本システムはアプリケーション保守担当者が、作業を効率的に行うことで、工数削減、コスト削減を実現します。富士通株式会社(以下、富士通)の統合システム開発体系「SDAS(エスダス)」(注3)のソフトウェア開発保守支援システム「SIMPLIA(シンプリア)」(注4)の拡張機能として製品化を予定しています。本システムと他のSIMPLIAシリーズが生成するドキュメントを利用することにより、さらなる保守工数の削減も可能です。

なお、本システムの詳細については9月に開催される「FIT2004 第3回情報科学技術フォーラム」で発表予定です。

【背景】

近年、ITシステムの規模の拡大や複雑さの増大とともに、アプリケーション保守業務への負荷が増加しています。また、APMサービス(注5)での保守や、システムの再構築も増えてきています。このような状況で、アプリケーション保守や現状システム理解のためにシステム全体を鳥瞰し、稼動後の保守作業に役立つ「保守のための仕様書(保守ドキュメント)」を生成する技術が求められています。

【課題】

多くの現場で、長年の保守により、仕様書がシステムの現状と一致しなくなっています。プログラムは改変したが、仕様書の整備が追いついていないことが一因です。そのため、プログラム理解に手間取り、アプリケーション保守やシステム再構築などにおいて現状システムの把握に多くの工数が割かれています。

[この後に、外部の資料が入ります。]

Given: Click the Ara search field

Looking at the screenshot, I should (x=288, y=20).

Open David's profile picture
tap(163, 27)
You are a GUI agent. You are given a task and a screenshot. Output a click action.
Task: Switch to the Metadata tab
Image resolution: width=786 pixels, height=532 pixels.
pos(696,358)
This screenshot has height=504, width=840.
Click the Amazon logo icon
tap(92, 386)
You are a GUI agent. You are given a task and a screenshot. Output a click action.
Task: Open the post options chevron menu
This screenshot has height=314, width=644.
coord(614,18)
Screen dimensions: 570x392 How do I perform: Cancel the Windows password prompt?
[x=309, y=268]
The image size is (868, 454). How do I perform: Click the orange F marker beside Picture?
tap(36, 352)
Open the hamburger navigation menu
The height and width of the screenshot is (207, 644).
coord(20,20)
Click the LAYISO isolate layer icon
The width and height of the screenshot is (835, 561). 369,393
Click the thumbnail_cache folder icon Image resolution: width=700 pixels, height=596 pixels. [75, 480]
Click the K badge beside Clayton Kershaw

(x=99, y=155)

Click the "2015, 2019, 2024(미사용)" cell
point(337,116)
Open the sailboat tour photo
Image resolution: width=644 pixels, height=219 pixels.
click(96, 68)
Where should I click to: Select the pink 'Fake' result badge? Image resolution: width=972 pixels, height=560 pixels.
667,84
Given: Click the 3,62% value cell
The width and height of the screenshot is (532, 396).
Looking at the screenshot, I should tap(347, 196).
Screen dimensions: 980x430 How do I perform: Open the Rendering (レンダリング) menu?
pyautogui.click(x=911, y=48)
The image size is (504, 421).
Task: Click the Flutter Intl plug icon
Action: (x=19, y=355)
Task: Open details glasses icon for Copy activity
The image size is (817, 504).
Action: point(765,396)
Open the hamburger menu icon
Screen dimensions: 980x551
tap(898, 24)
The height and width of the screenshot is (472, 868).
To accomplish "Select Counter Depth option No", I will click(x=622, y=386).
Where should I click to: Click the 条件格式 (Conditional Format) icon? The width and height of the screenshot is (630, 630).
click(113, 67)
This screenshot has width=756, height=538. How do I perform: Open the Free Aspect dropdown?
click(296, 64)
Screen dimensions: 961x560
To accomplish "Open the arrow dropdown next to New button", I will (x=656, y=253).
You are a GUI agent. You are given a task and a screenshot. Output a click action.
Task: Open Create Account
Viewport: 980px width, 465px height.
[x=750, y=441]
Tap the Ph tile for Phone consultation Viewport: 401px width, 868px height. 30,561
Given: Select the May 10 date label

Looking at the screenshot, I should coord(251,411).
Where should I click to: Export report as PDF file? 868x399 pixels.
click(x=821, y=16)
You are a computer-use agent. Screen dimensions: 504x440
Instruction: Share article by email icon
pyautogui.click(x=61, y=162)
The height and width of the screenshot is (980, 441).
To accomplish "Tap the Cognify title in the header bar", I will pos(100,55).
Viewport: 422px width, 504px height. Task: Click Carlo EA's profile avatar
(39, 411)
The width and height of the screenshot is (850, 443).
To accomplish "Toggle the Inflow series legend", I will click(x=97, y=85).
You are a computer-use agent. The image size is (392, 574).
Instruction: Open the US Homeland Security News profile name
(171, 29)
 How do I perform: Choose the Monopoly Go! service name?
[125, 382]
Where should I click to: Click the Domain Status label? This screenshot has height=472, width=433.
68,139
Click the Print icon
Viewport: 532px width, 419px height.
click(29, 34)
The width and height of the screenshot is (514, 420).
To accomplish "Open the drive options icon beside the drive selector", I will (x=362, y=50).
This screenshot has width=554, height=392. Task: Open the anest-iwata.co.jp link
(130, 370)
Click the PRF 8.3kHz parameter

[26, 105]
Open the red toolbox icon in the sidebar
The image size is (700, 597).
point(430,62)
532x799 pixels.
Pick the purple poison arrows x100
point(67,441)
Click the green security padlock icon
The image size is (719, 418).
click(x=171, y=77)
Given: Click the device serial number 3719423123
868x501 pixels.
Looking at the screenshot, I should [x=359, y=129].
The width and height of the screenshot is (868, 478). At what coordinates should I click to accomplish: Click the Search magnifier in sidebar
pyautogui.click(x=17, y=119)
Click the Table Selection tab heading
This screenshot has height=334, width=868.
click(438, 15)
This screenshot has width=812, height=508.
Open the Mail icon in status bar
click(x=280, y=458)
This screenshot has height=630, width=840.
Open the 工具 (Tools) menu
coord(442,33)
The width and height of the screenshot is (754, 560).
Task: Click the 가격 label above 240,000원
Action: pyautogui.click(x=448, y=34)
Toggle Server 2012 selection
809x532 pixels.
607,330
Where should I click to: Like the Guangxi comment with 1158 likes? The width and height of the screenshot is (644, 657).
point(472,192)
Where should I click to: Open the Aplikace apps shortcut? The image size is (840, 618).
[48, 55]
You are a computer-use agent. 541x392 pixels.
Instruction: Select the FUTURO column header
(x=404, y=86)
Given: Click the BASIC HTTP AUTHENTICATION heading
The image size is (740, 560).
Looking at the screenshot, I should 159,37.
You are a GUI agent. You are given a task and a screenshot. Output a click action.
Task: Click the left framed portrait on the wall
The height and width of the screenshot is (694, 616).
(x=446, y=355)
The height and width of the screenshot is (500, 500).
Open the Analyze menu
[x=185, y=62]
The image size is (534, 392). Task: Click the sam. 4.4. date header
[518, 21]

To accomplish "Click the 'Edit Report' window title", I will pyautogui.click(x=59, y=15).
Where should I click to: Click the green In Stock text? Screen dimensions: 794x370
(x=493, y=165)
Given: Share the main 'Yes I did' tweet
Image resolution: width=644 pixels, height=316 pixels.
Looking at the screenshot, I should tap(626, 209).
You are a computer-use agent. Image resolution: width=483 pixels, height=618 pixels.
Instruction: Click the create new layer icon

既存の仕様書を自動生成するシステムは、仕様書をプログラムやソース単位で生成することを重視しているため、単一プログラムから直接抽出できる情報のみが記載されており、システムを理解してアプリケーション保守作業を推進するという保守工程には情報が不十分です。保守工程では、プログラムを広範囲にながめてプロセスの概要を把握する情報と、プログラムの詳細理解を支援する情報が必要となります。

【開発したシステム】

今回開発したシステムは、メインフレームのプログラム資産から、保守作業を効率化する情報を提供する6種の仕様書を自動で生成するシステムです。

  1. 保守用仕様書生成機能

    メインフレームのCOBOL、JCL(ジョブ制御言語)、PSAM画面定義ファイル(注6)から6種の保守用仕様書をMicrosoft® Word、Microsoft® Excel形式で生成します。保守で必須となる情報を抽出し仕様書を生成するため、仕様書を常に最新にでき、仕様書とプログラムが一致した状態となります。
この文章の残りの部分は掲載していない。